Rekaman 019

12 3 0
                                    

Kemuning, 25 September 1968, Pukul 21:48

-----


[Suara pintu kayu terbuka]

[Suara pintu kayu tertutup]

[Hening selama empat belas detik]


Hamba

Madam. Did you call for me?


Seroja

Good evening, Mr. Rendra. Silakan duduk.


[Suara langkah sepatu lambat selama sebelas detik]

[Suara kursi bergeser]


Seroja

Sepertinya kamu kesulitan tidur.


Hamba

Madam tau dari mana?


Seroja

Kamu bernyanyi sedari sore hingga malam di depan umum. Lalu bernyanyi untuk wanita-wanita kesepian setelah itu sampai pagi. Tiap hari. Hingga biasanya kamu baru dapat pulang ke kamarmu sendiri pada siang hari, hanya untuk kembali beberapa jam kemudian. Bernyanyi. Nyanyian cengeng. Nyanyian sendu. All of them in English, dan terkadang satu-dua ada yang berbahasa Melayu kalau sedang tidak ada bule.

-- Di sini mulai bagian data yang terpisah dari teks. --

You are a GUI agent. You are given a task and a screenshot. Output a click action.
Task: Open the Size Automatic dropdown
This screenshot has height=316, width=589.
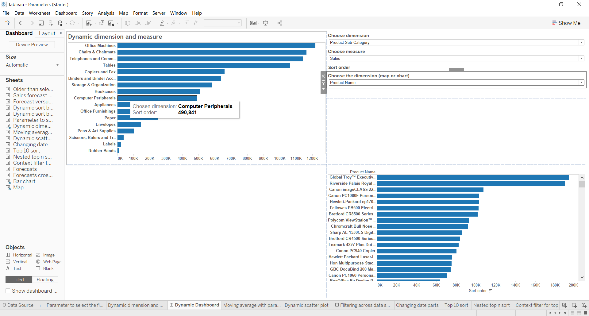coord(32,65)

Jujur saja dalam sebulan ini, kamu adalah pekerja paling keras dibandingkan empat temanmu. Paling laku karena suara dan tampang. Kamu sadar soal itu?


Hamba

Tampangku biasa saja. I am just a farmer's boy.


Seroja

Antrean wanita kesepian tidak dapat berbohong, Rendra. Mungkin justru karena kamu anak petani, terbiasa dibakar matahari, mencangkul dan membajak, maka rupamu begitu terbentuk. Berbanggalah. Minum bersamaku.


Hamba

Madam melarangku minum anggur.


Seroja

Saya tidak bilang ini anggur.


[Suara empat tegukan]


Hamba

Teh hijau? Di gelas anggur putih?


Seroja

Sebagai makelar obat pembunuh sepi, saya harus mengatakan kepada kalian, para penjual obat pembunuh sepi, bahwa yang kalian lakukan bukan untuk ikut menikmati. Terutama kalian para penjual berkelamin lelaki.

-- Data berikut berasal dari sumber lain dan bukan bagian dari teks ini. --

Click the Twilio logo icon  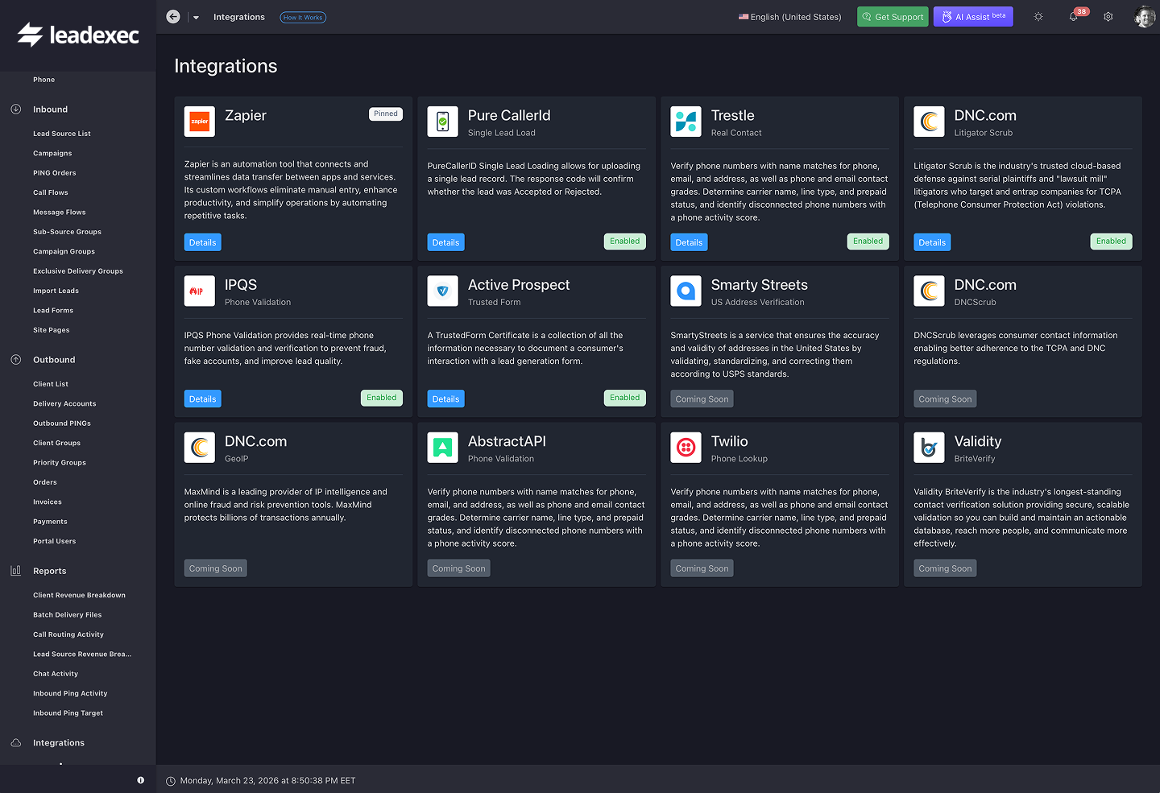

Entah berapa banyak lelaki yang mencoba melamar, mengira pekerjaan mereka untuk memerangi ratusan wanita dengan pedang tumpul mereka sebagai pekerjaan mudah, nikmat, dan impian. Saya hanya tertawa, membiarkan mereka bekerja tanpa dibayar, dan menyaksikan satu per satu dari mereka keluar dalam rana. Saya jelas diuntungkan karena tetap mendapatkan laba, namun bahagia saya bukan dari uang yang mengalir deras. Melainkan dari wajah semrawut para lelaki hidung belang yang mengira pekerjaan mereka adalah surga.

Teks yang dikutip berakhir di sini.